Exercise material:
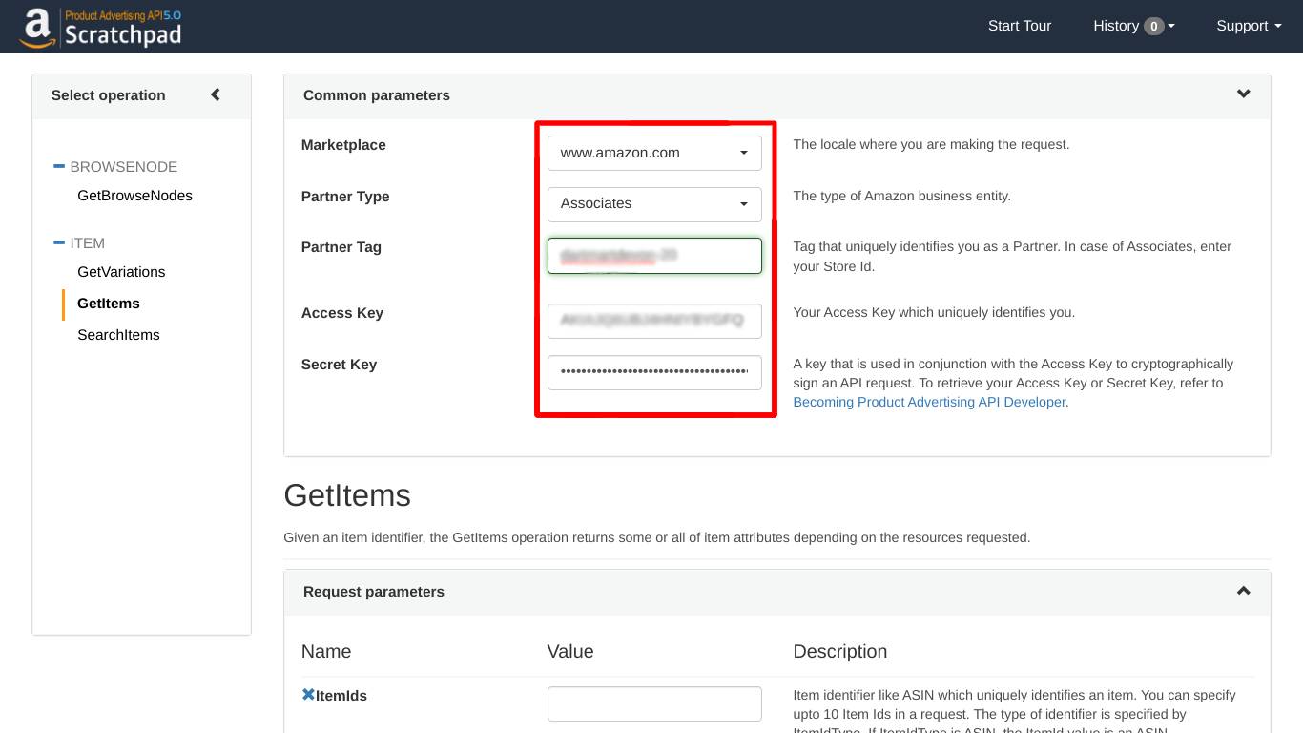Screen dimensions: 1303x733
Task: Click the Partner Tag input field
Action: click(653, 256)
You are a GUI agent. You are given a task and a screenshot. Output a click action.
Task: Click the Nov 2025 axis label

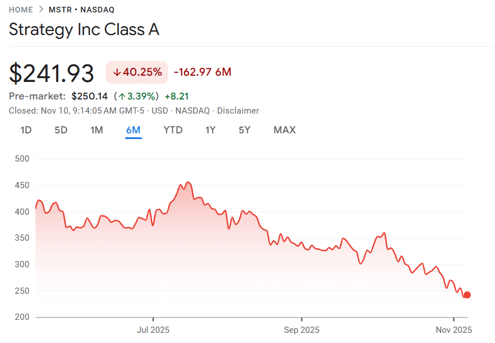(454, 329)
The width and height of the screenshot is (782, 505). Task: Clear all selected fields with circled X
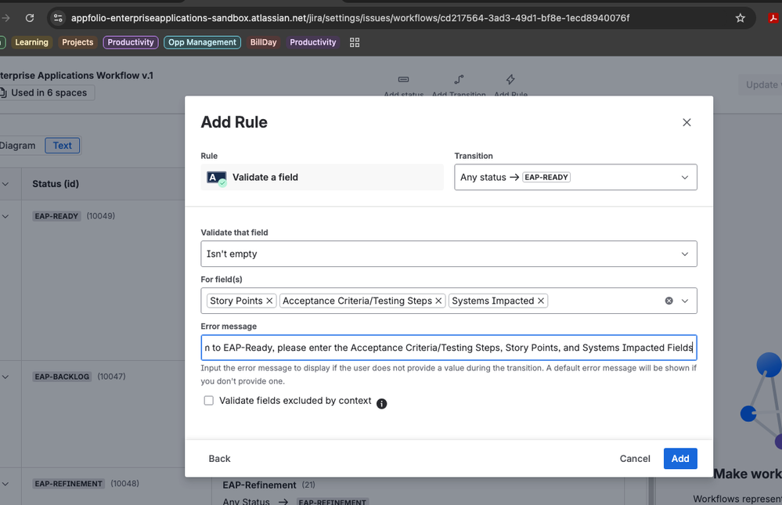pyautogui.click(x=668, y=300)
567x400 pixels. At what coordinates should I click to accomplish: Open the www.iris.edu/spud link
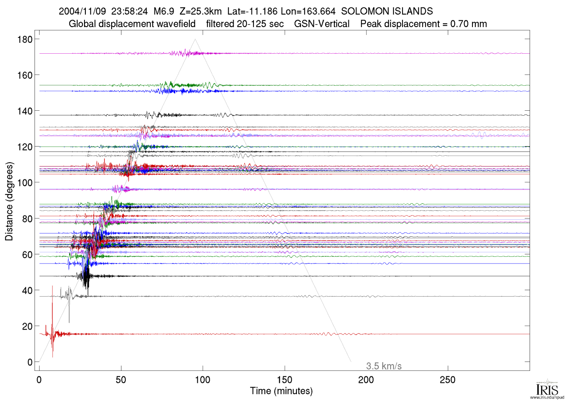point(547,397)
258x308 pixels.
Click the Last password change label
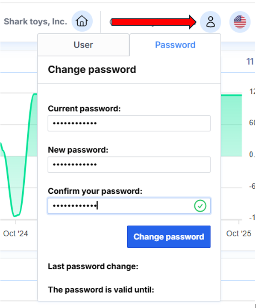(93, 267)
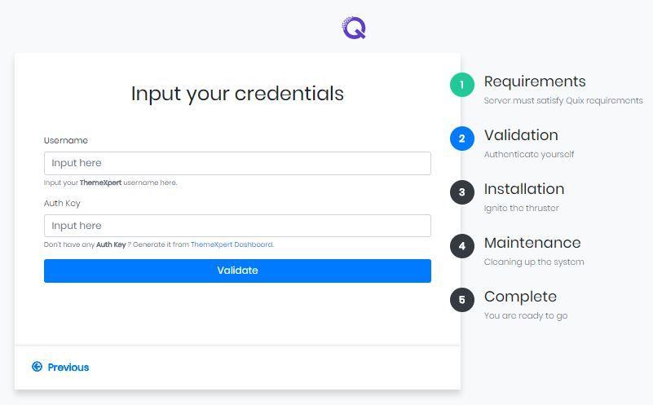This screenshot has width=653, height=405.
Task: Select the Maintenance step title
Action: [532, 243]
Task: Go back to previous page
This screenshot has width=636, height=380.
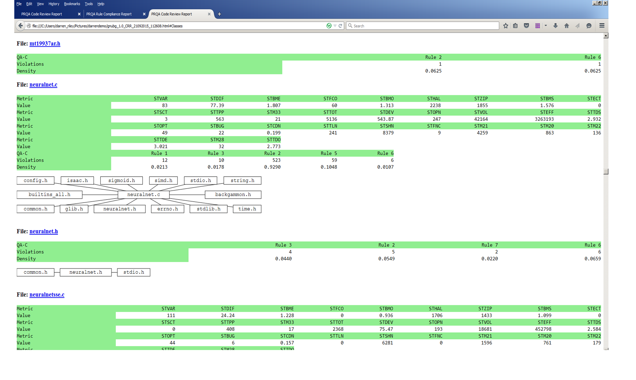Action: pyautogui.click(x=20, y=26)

The problem: Reproduce every line of the records above word for word, leaving out the pictures.

Reply to the exercise:
Screen dimensions: 1303x733
Task: Click the Partner Tag input field
Action: click(653, 256)
You are a GUI agent. You are given a task and a screenshot. Output a click action.
Task: Click the Nov 2025 axis label

(454, 329)
The width and height of the screenshot is (782, 505). Task: Clear all selected fields with circled X
pyautogui.click(x=668, y=300)
567x400 pixels. At what coordinates should I click to accomplish: Open the www.iris.edu/spud link
point(547,397)
258x308 pixels.
Click the Last password change label
(93, 267)
This screenshot has width=653, height=405.
Task: Select the Maintenance step title
Action: [532, 243]
Task: Go back to previous page
This screenshot has width=636, height=380.
Action: pyautogui.click(x=20, y=26)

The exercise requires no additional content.